Youen-Chao hésitait à prendre un parti, quand on vint lui annoncer que Youen-Hy arrivait à son secours avec soixante mille hommes, levés dans le Yéou-Tchéou ; Kao-Kan en amenait cinquante mille, réunis dans le Ping-Tchéou ; Youen-Tan en avait recrutés autant dans le pays de Tsing. Rassemblant les forces de son chef-lieu de Ky-Tchéou, Youen-Chao plein de joie (interrompit cette importante affaire) pour marcher à la rencontre du premier ministre, qui lui-même avait rangé ses troupes en bataille en haut du fleuve. Les gens de la contrée venaient au-devant de l’armée impériale avec des paniers pleins de vivres et des cruches pleines de vin. Dans la foule, Tsao-Tsao remarqua un vieillard à barbe blanche, qui vint se prosterner devant lui ; il le fit entrer dans sa tente, lui montra un siége et le vieillard répondit aux questions que le premier ministre lui adressait sur son âge : « J’ai près de cent ans ! — Et pourquoi paraissez-vous si joyeux quand mes troupes viennent jeter l’effroi et le désordre dans votre pays ! »

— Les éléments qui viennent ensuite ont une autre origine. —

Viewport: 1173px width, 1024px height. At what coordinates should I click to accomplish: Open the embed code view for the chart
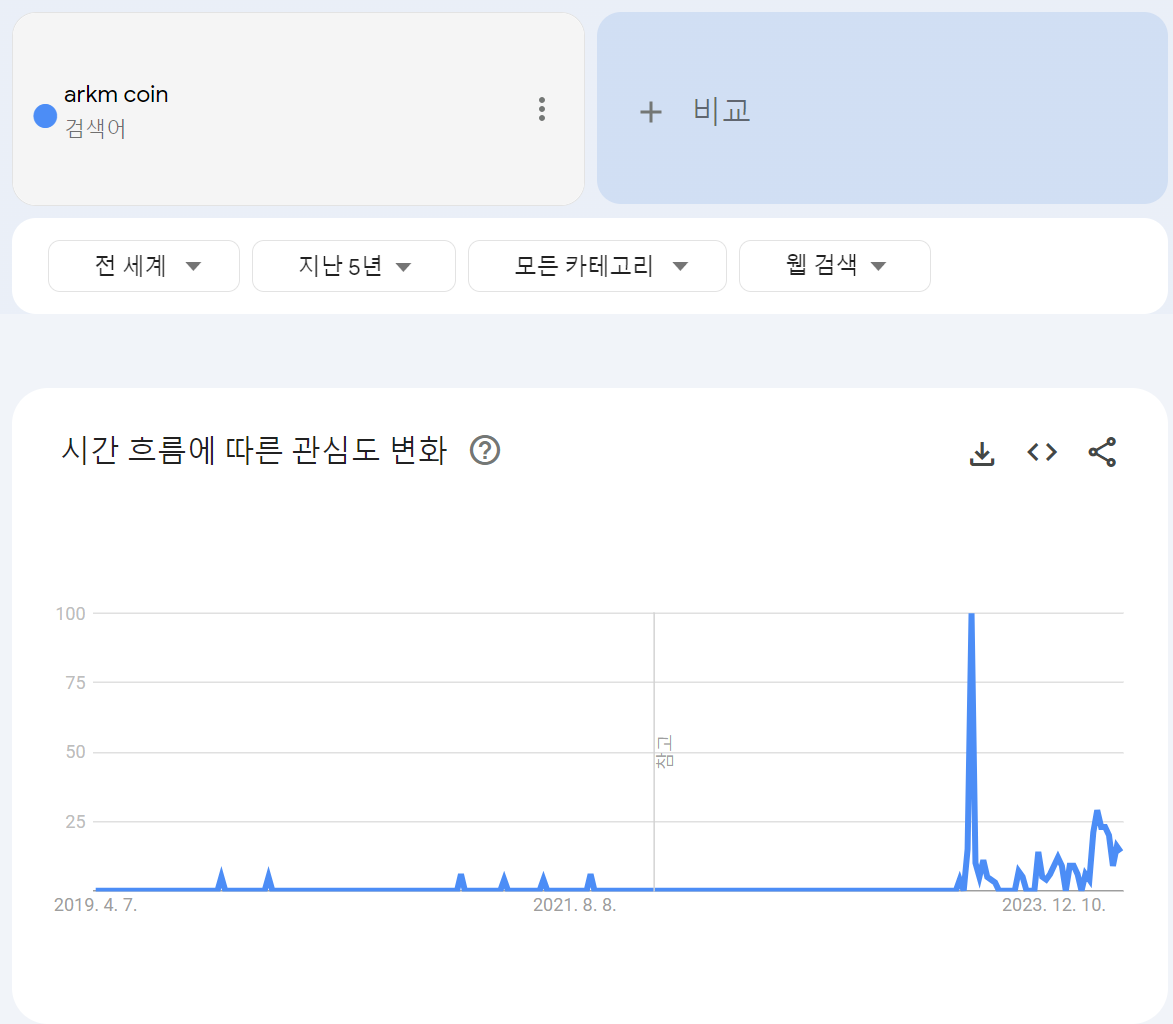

« Du temps de l’Empereur Hiouan-Ty, reprit le vieillard, une étoile de couleur jaune parut hors des deux royaumes de Song et de Tsou[5]. Un très habile astrologue de ce pays de Liéou-Tong, Yn-Koué vint me dire au milieu de la nuit : L’étoile jaune a paru dans le ciel, et puisqu’elle brille maintenant, dans cinquante années un saint homme se lèvera dans le pays de Liang-Pey ; personne ne pourra lui résister ; il ne trouvera plus d’ennemi dans tout l’Empire. Or, voilà que les cinquante ans sont révolus ; Youen-Chao a accablé le peuple d’impôts trop pesants, aussi le peuple le hait. Votre excellence, à la tête d’une armée de soldats humains et fidèles, console le peuple et punit les méchants ; dans le combat de Kouan-Tou, votre excellence a détruit l’innombrable armée de Chao ; tout cela se rapporte au temps fixé par l’astrologue ; la nation va enfin jouir du repos attendu ! »
« Bon vieillard, répondit Tsao en souriant, comment serais-je le héros qu’annoncent vos paroles ! » — Puis il lui donna des vivres, du vin, des étoffes précieuses, et fit savoir dans les trois corps d’armée, que quiconque tuerait les animaux domestiques[6], serait puni comme s’il eût tué un homme. Aussitôt Tsao put voir, avec une secrète joie, que tout le peuple s’empressait de se soumettre à lui.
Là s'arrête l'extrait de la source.